### Data in this exercise

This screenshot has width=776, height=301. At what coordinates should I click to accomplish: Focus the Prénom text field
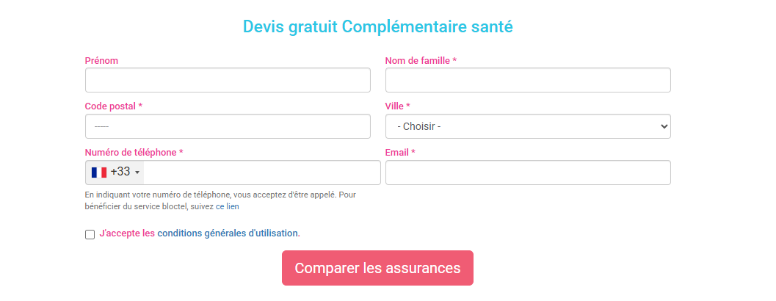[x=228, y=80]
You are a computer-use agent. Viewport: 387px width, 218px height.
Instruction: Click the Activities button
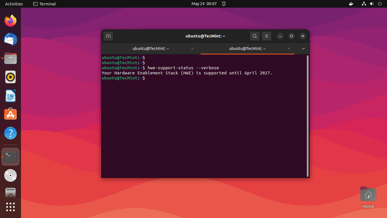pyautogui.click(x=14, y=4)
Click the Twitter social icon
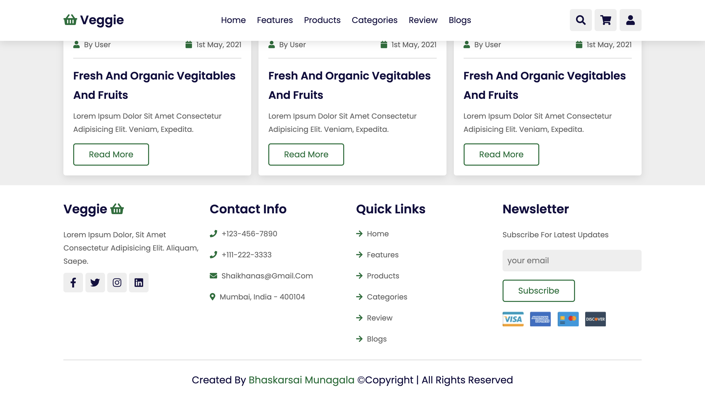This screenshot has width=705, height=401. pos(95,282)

### Task details
If pictures appear among the records, do not carry them over; retype the rest exactly.

### Response for this exercise
This screenshot has width=776, height=301. At what coordinates should I click to accomplish: Focus the Prénom text field
[x=228, y=80]
You are a computer-use agent. Viewport: 387px width, 218px height.
Instruction: Click the Activities button
pyautogui.click(x=14, y=4)
Click the Twitter social icon
This screenshot has width=705, height=401. pos(95,282)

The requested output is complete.